Аграфена Иннокентьевна только рукой махнула.
– Безоговорочно согласен насчет всеобщего нынешнего перепугу, – неожиданно вмешался Серуня. – Я когда с веревки этой долбаной навернулся в самом центре нашего районного захоронения, Корней Карабешкин, как назло, поблизости находился. Разглядел, значит, как я на карачках ползу, из-за покалеченности неудачным падением. Да еще веревка на шее, как у собаки, следом волочится. Врать не буду, на такущую сосну махом заскочил до самой верхушки. А оттуда уже потекло с него, считай, со всех дырок.
– Не надоест врать-то? – проворчала Аграфена Иннокентьевна и вышла в соседнюю комнату.
– Ни на граммуличку. Все как есть – чистая правда. Чистейшая.
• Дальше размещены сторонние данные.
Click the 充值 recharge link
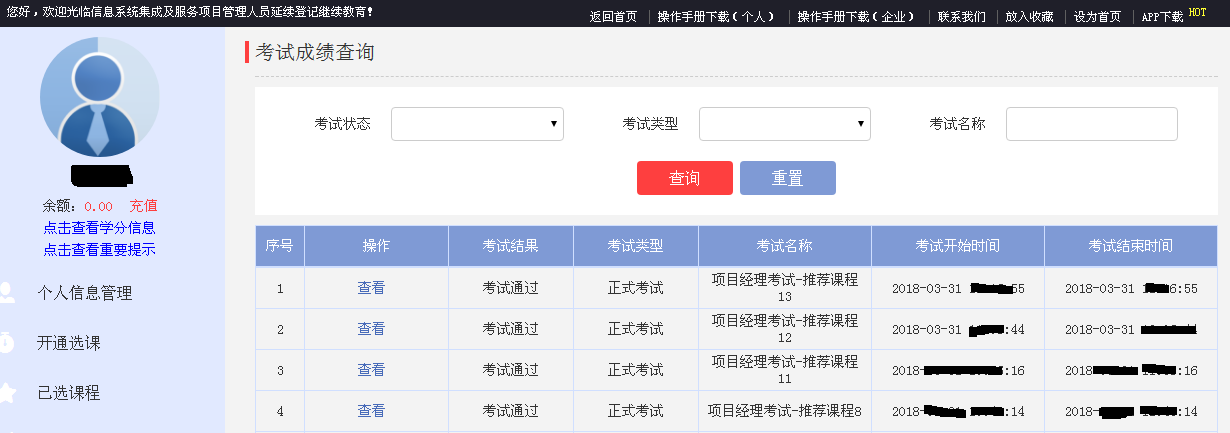 click(143, 206)
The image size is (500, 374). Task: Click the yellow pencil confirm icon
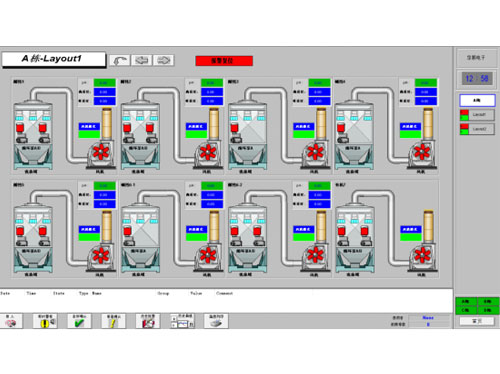pyautogui.click(x=113, y=321)
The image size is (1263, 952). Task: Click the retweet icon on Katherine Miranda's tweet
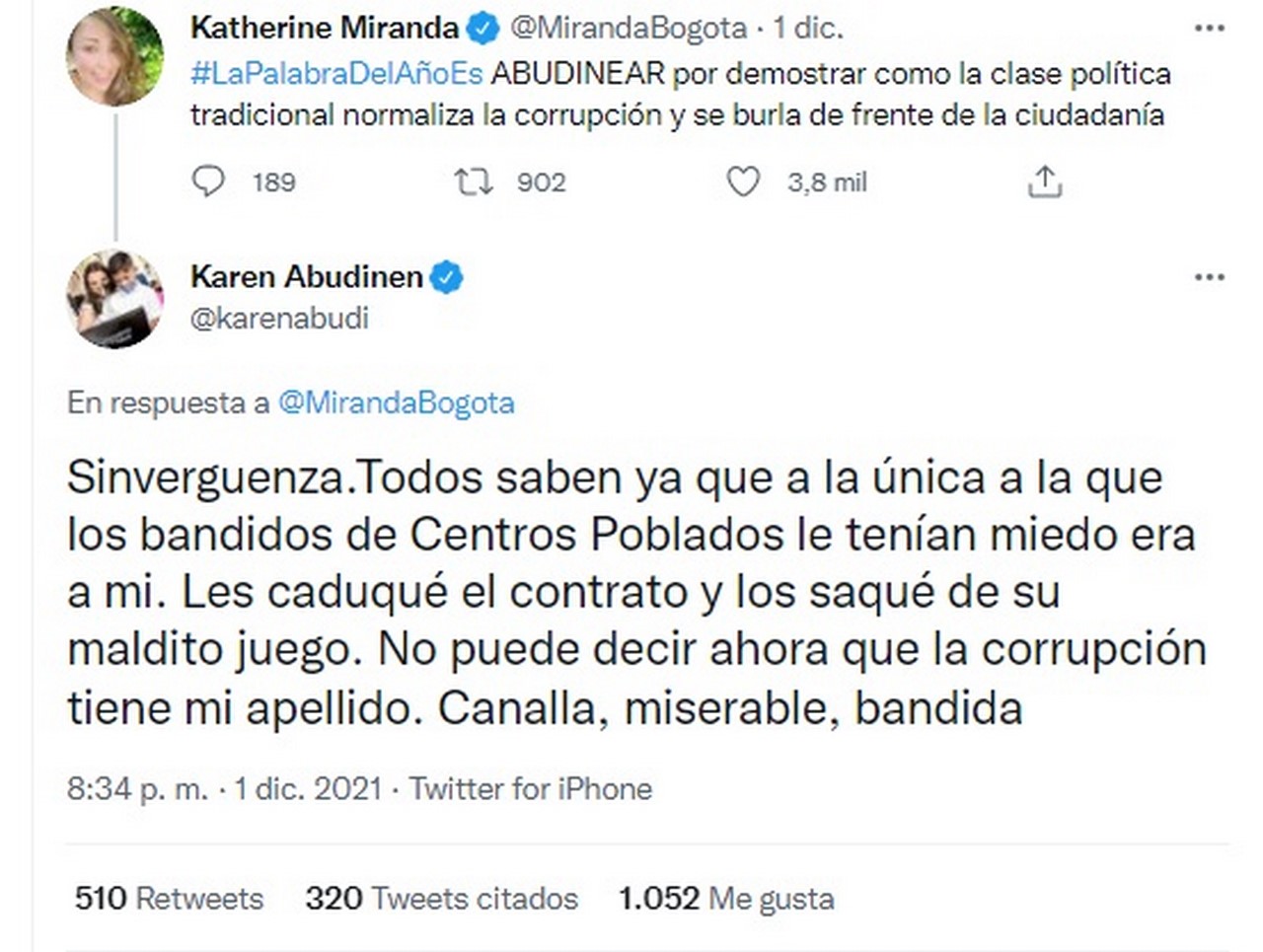pos(473,182)
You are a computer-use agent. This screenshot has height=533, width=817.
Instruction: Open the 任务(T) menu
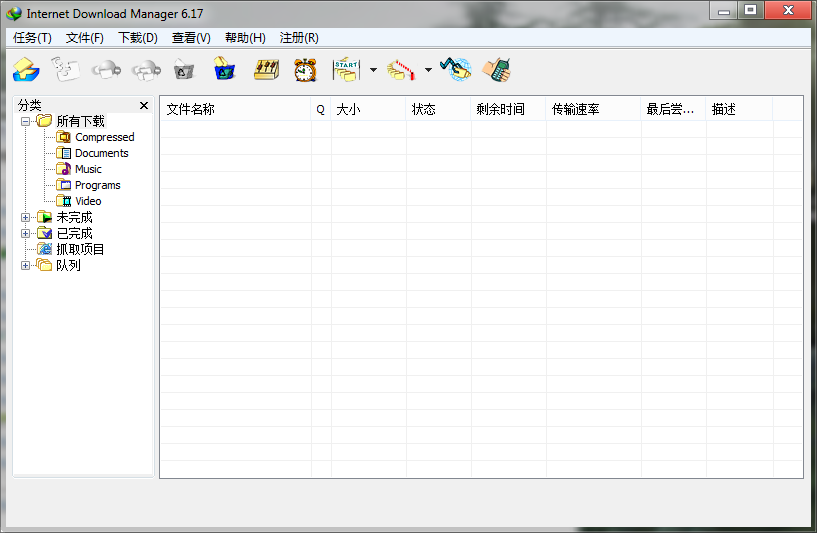click(32, 38)
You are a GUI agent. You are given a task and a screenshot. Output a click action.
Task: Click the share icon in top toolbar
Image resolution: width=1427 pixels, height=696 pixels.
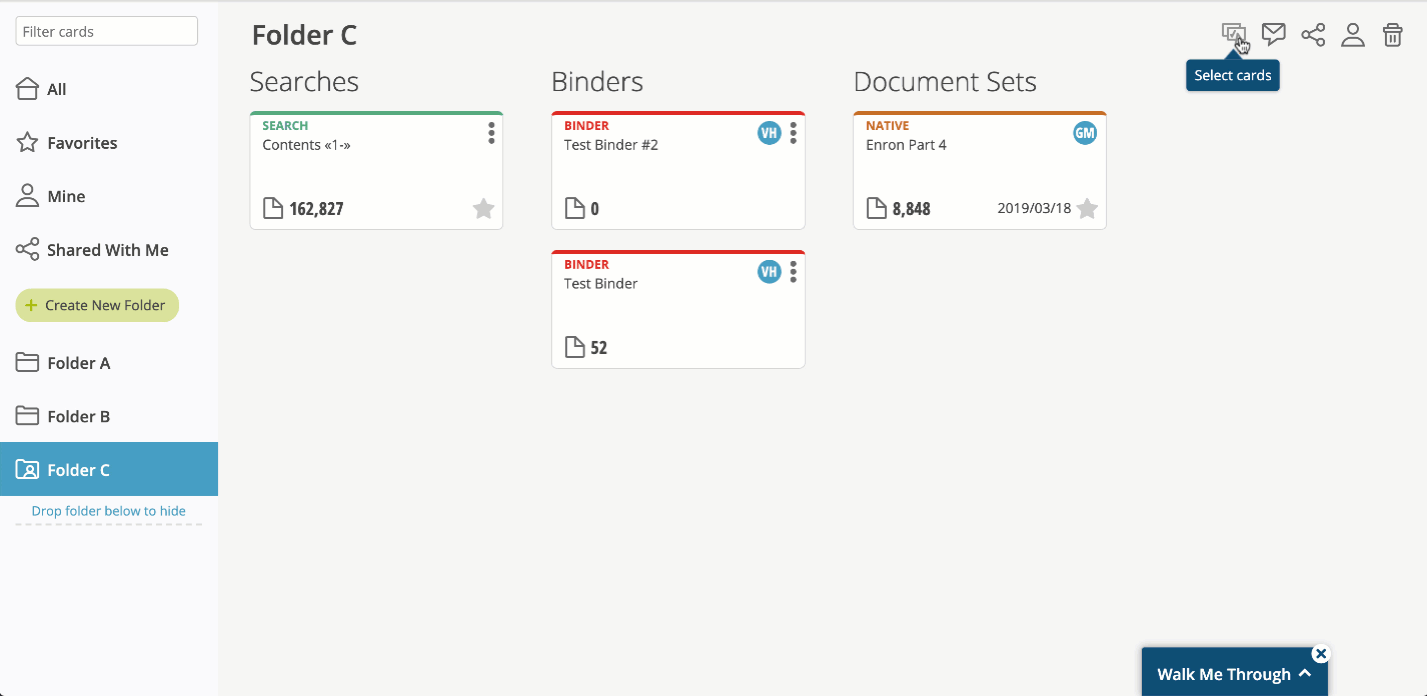(1313, 35)
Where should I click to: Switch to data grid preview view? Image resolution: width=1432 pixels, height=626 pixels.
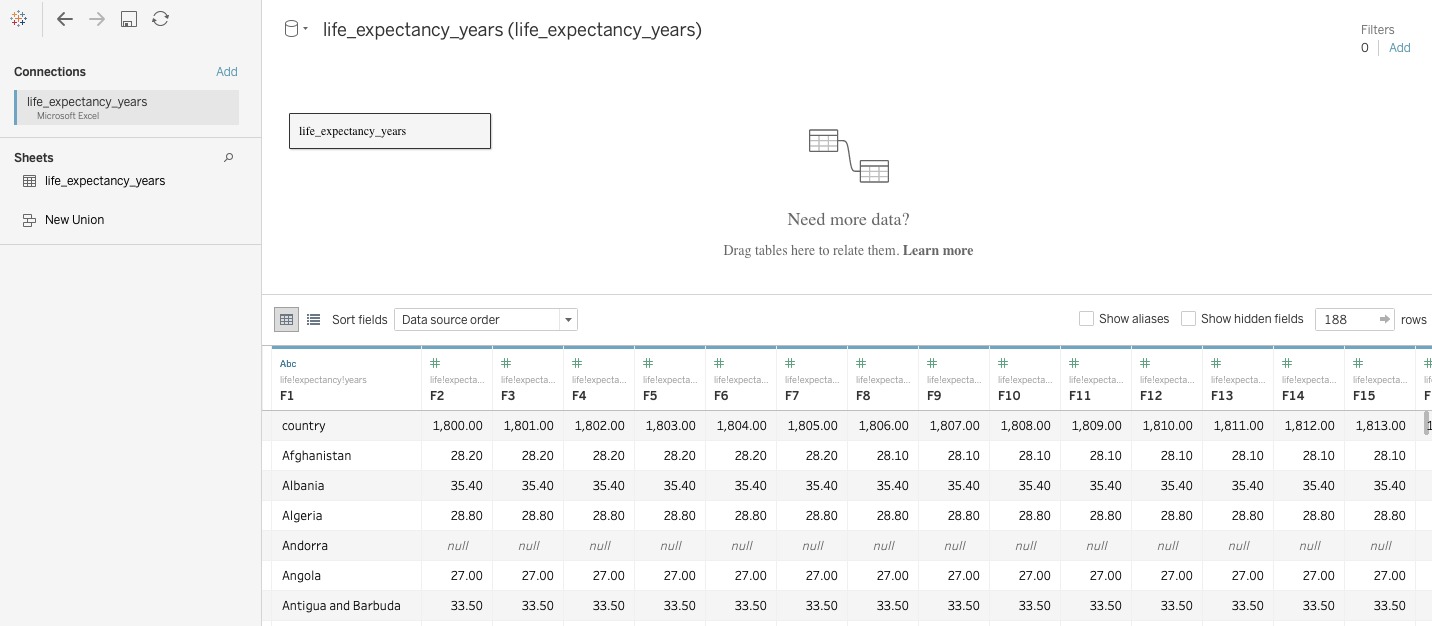(x=287, y=320)
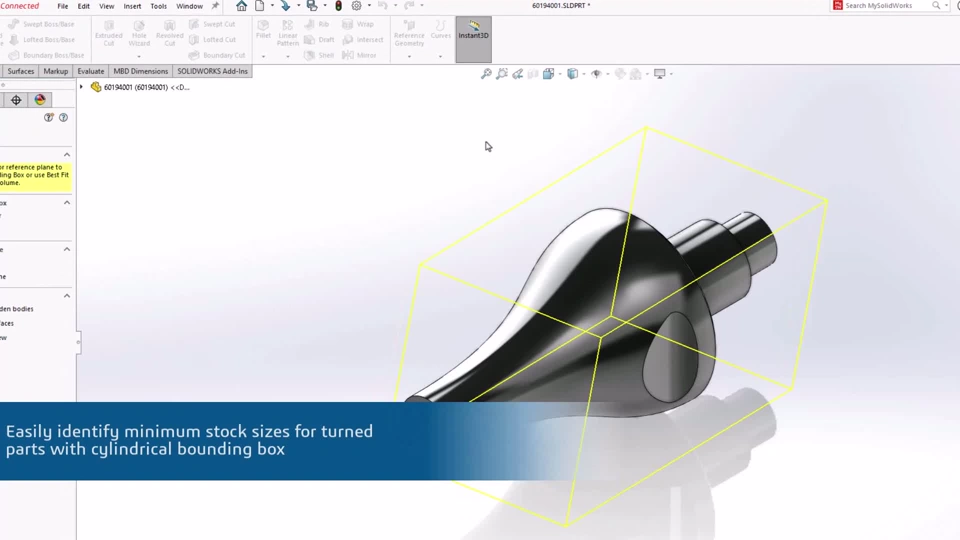
Task: Open the SOLIDWORKS Add-Ins tab
Action: point(212,71)
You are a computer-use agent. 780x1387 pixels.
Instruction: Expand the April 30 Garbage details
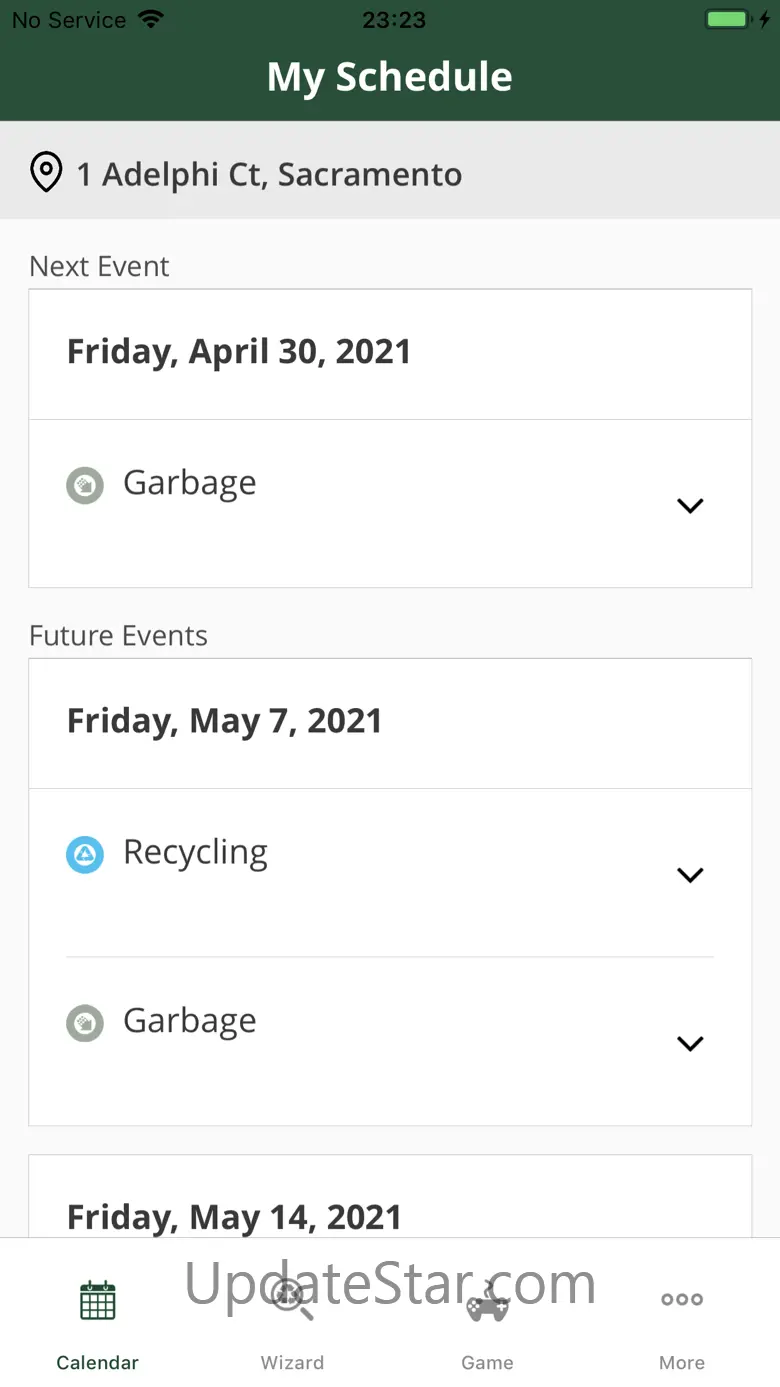690,505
– Так он не узнал тебя, что ли? – спросил Василий, во второй или третий раз поглядев на часы.
– Я бы и сам себя не узнал в тот самый момент. Вокруг темнота и, можно сказать, тишина. Хотя, врать не буду, луна маленько просвечивала в противоположном от меня направлении.
– Сзади, что ль?
– Зачем сзади? Сверху. А когда я его, Корнея, то есть, окликнул для помощи, заместо слов получилось сплошное ни хр…на не поймешь по причине частично поврежденного горла. Да еще в глине весь перемазанный. Из-за этой падлы гнилой в могилку заготовленную навернулся. Я ведь прямо над нею приспособился, чтобы без хлопот для остального живого населения. Еле потом с нее выбрался.
– Ну, ты даешь! – только и нашелся что сказать Василий и снова посмотрел на часы.
– А Корней чего ночью там делал? – спросила вернувшаяся Аграфена Иннокентьевна и протянула Василию электробритву.
– Так это… Проволоку из венков изымал для ремонта.
– Какого ремонта? – удивился Василий.
– Собственного неблагополучного материального положения, – витиевато объяснил Серуня и стал вытирать неожиданно навернувшиеся на глаза слезы. – Мы потом с Корнеем пузырь приговорили, с условием, чтобы никому об этом деле ни-ни.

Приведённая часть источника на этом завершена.